大切なモノ

桜楽 遊

大切なモノ

 高校二年生の夏休み。

 僕は、市が運営する図書館に通い詰めていた。

 理由は明白。勉強するためだ。

 両親に将来を嘱望されている僕は、塾に通わずして、地元の有名な進学校へ入学した。

 そんな僕にとっての聖域とも呼べる場所が、この図書館。午前九時から午後八時まで、この場所で勉学に没頭する。

 そして、僕は今日も自習スペースの一角で、持参した参考書や問題集を開いていたのだが――。


「何か用?」


 熱の籠もった視線を感じた僕は、その視線の送り主に顔を向け、問いかける。

 目に入ったのは、一人の少女。両腕を枕代わりにし、こちらを下から見つめている彼女に、何故だか見覚えがあった。


「っ! ……見ていたいから、見ているだけよ」


 ほんの一瞬だけ目を見開き、その瞳に動揺の色を宿した彼女は、瞬きと共にその色を消した直後、悪びれもせず、開き直ったようにそう言った。

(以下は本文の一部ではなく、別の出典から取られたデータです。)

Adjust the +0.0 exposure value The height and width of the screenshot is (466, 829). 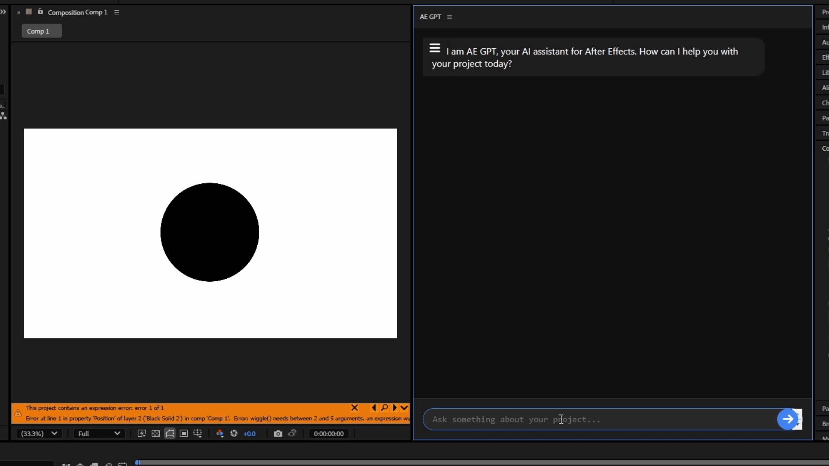click(x=250, y=434)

「へぇ、そうかい。集中できないからやめてくれ。あと、単純に怖い」


 ぶっきらぼうに言い放って、僕は再びHBの芯が顔を覗かせたシャープペンシルを動かす。


 ――数十秒間。数学の問題を眺めて、僕は思考を巡らせる。

 しかし、ノートに記された文字はほとんど増えていない。

 当然だ。考えていたのは解法ではなく、隣に座る彼女のことだから。

 徐ろにスマホを取り出し、淡く光る画面を弄り始めた彼女。

 いったい何をしているのだろうか。

 困ったことに、一度気になってしまうと落ち着かないのが僕の性分。集中力は雲のように散り、霧のように消えてしまった。


「図書館まで来て、君はスマホを触るのか?」


「過ごし方は自由でしょ。もう見つめてないんだからいいじゃない。――もしかして、私みたいな美少女が横にいると、気が散ってしまうの?」


「そんなわけ……」


 整った顔立ちに、モデルのようなスタイル。腰の辺りまで伸びた艶やかな黒髪。

 美少女と言っても過言ではないのかもしれないが、生憎そんなものに興味はない。


「ねぇ、三枝さいぐさ 咲太さくた君。君はどうし――」


「どうして名前を!?」


 名前を知られていることに驚いて、反射的に彼女の言葉を遮ってしまった。

 そんな僕に、彼女は呆れたように言う。


「クラスメイトの名前くらい覚えていて当然でしょう」


「クラスメイト……」


 なるほど。見覚えがあったのは、それが理由か。


「もしかして、私の名前覚えていない?」


「もしかしなくても、覚えてないな」


 突き放すような僕の返事を受けて、彼女は『うそ〜。それはショック』と言って項垂れる。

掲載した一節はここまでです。